Besides his ill-advised yet well-publicised craving for the throne of the Emir of Kano, Sanusi has failed to show the circumspection expected of a prince and a country's central banker.
Not only has he politicised the apex bank by making indiscriminate pronouncements on a wide range of issues often unrelated to his job description, he has engaged in imprudent donations that has absolutely nothing to do with the CBN's role.
In so doing, he has not only diminished his office, he has, in effect, dishonoured it.
A news story titled 'Presidency Queries Sanusi over Donations', which appeared in a popular national daily recently, indicates that the Federal Government is concerned about Sanusi's failings and has decided to hold him to account.
This is as it should be for a country where public officials-no matter how highly placed-carry on with impunity is a country where the rule of law has ceased to exist.
And without doubt, in his actions and utterances, Sanusi has carried on with an arrogant air of imperial impunity.

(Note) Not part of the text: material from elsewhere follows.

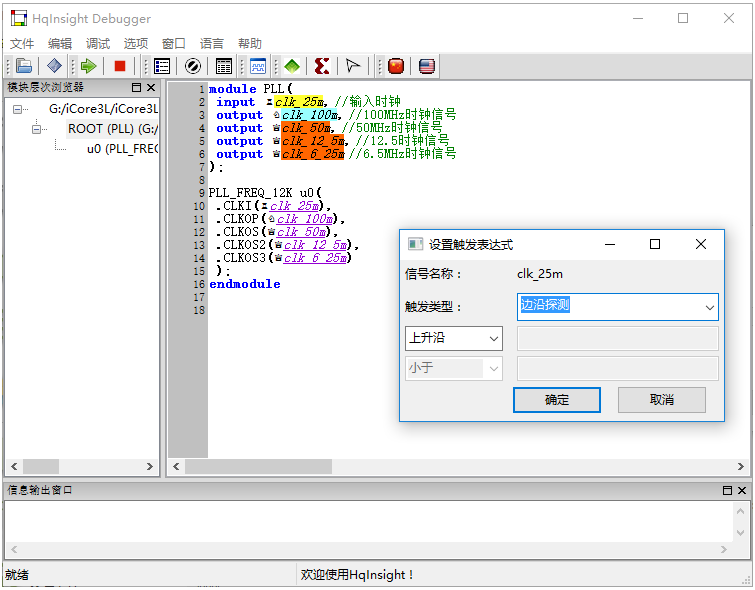
Task: Open the 调试 menu
Action: click(x=98, y=44)
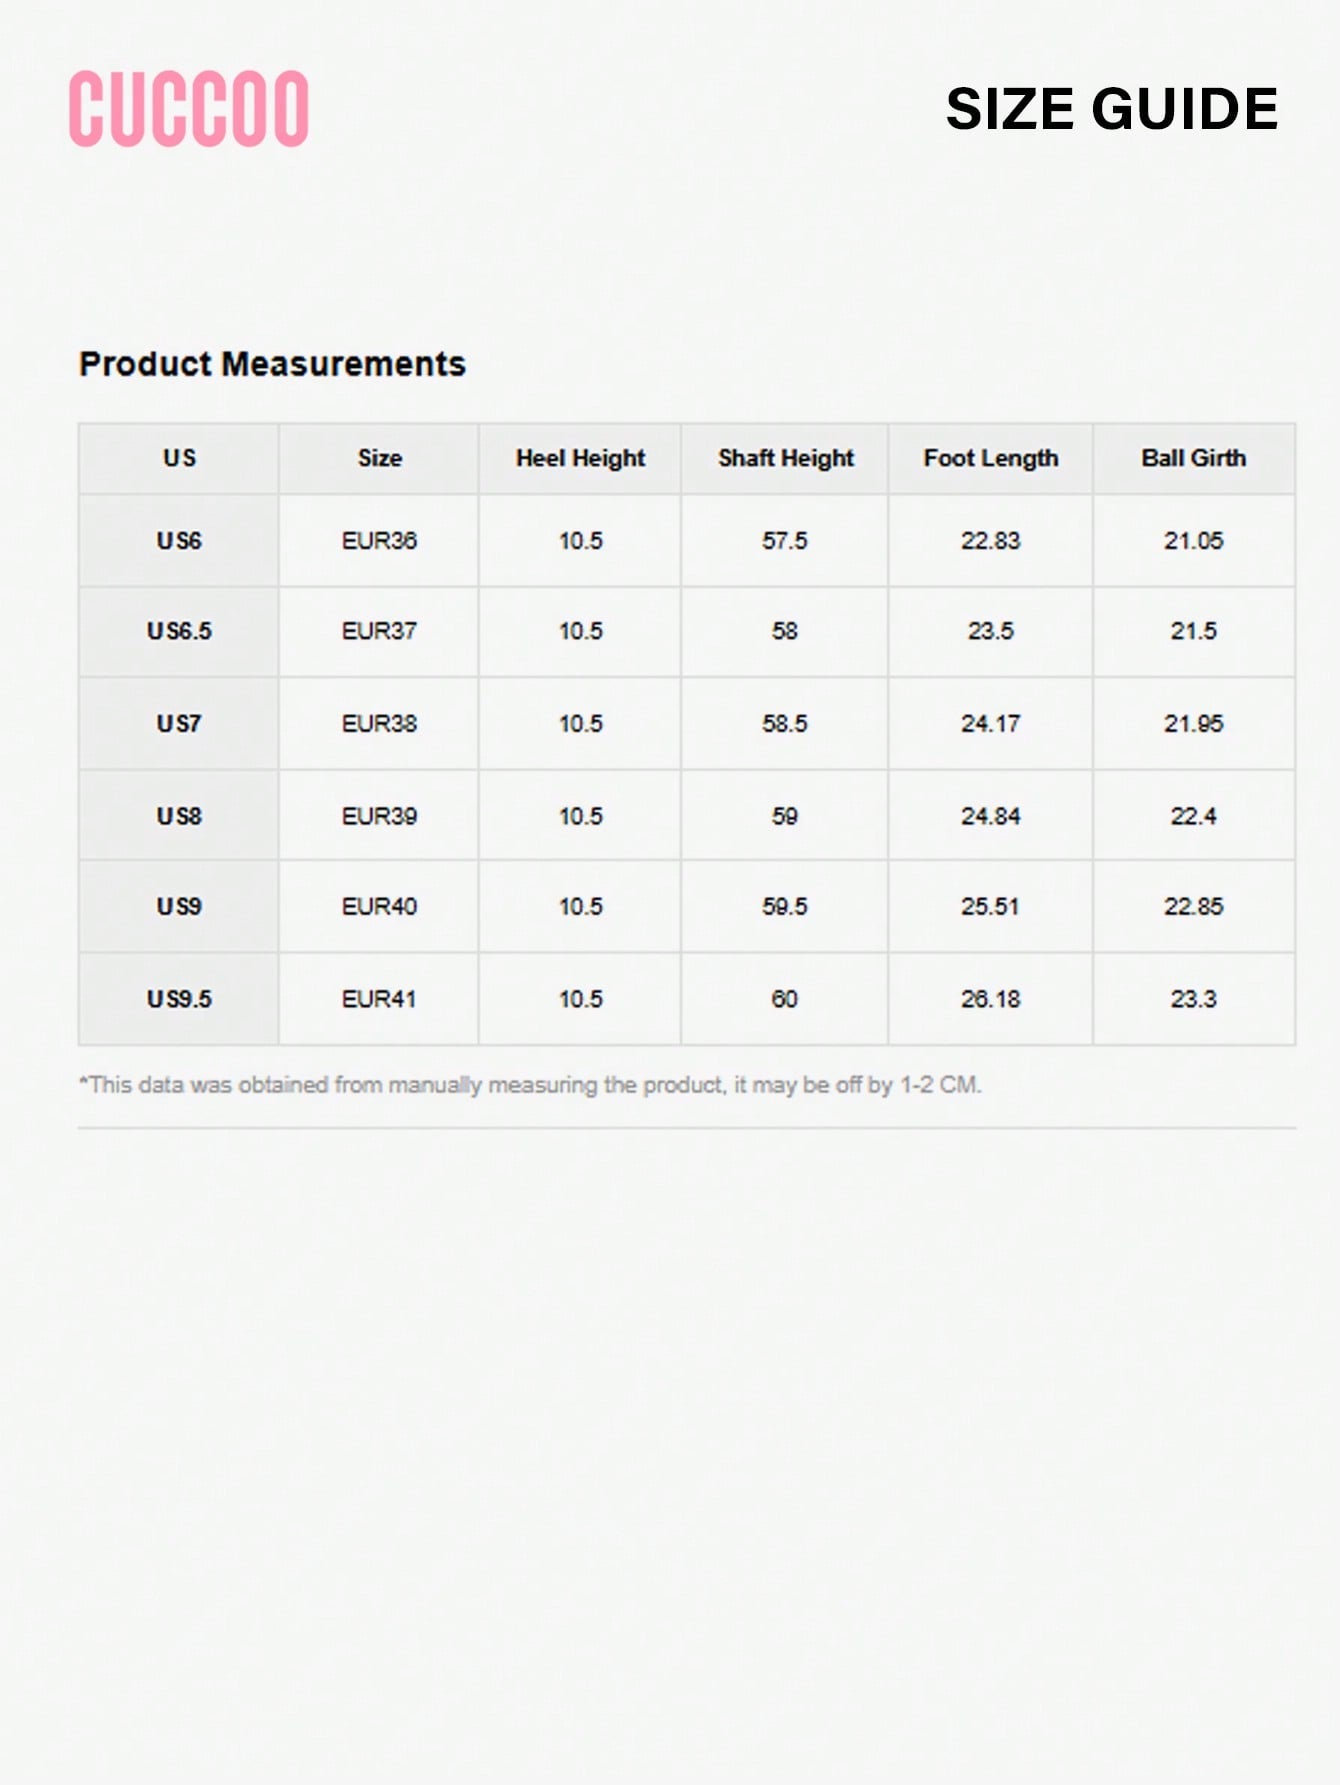This screenshot has height=1785, width=1340.
Task: Click the 24.17 foot length cell
Action: click(x=991, y=724)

A part of the newspaper report reads: 'The CBN governor was accused of donating about N150 billion to some institutions and interest groups in states controlled by opposition political parties in what appears to be a clever way of channelling state funds to some politicians who in turn use them to attack the president and his government.
' The report went further to state that: 'The CBN governor has become more of a politician than a banker.

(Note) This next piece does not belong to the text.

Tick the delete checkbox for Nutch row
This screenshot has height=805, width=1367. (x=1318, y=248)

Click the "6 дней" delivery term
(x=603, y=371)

He delights in political circus shows in the company of opposition political figures, making statements unbecoming of his office.
' In addition, the report also added, 'The president has actually been very tolerant of these infractions in line with his personal convictions of allowing institutions operate their own independent checks on officers, but it appears the CBN governor is becoming a law unto himself.

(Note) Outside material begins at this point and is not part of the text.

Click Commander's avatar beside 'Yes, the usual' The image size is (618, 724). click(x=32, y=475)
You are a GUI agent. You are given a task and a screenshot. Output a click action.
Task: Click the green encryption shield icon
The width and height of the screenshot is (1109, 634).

' Indeed, not only has Sanusi conducted himself in a manner totally at variance with the dignity of the office he occupies, he has clearly allowed his personal quest to be turbanned Emir of Kano at any cost to be his singular guiding principle.
Or how else can one explain the belligerent posture that the outgoing CBN governor has chosen to conduct himself in relation to the government under which he serves? For instance, it is incongruous that Sanusi would rather play to the gallery of foreign media, as he did again in a recent interview with a newsmagazine based in the West, than resolve whatever differences he may have with his colleagues in the government he serves.
Moreover, what is truly sad and disheartening about his shenanigans is that undiscerning Nigerians may be misled into thinking that Sanusi has good intentions despite his cantankerous attitude.
But as the saying goes, the road to hell is paved with good intentions.
And it makes no sense whatsoever for a man who should be helping build stability and the institutions of government to perpetually seek to undermine their credibility.
As things stand, the Federal Government needs to be firm in whatever sanctions it decides to visit on Sanusi if only to serve as a deterrent to all future CBN governors from turning the office to a political soapbox.
There is no other way to state this, but the truth remains that those who wish to crow about propriety must of necessity visit equity with clean hands.
For Sanusi himself, it is doubtful if the ignominious way in which he is bound to leave the CBN governor's office will teach him any relevant lessons, because although he is a prince who should know better, he is too used to doing things in his own imperious and disharmonious way to change for the better.
But then again perhaps this is the burden that Sanusi has to bear for being a stubborn prince.
As Machiavelli noted in The Prince, 'A man who is used to acting in one way never changes; he must come to ruin when the times, in changing, no longer are in harmony with his ways.
' Truly, Nigeria would be better for it if the full weight of the law is visited on Sanusi if he is found guilty of the infractions he has been accused of.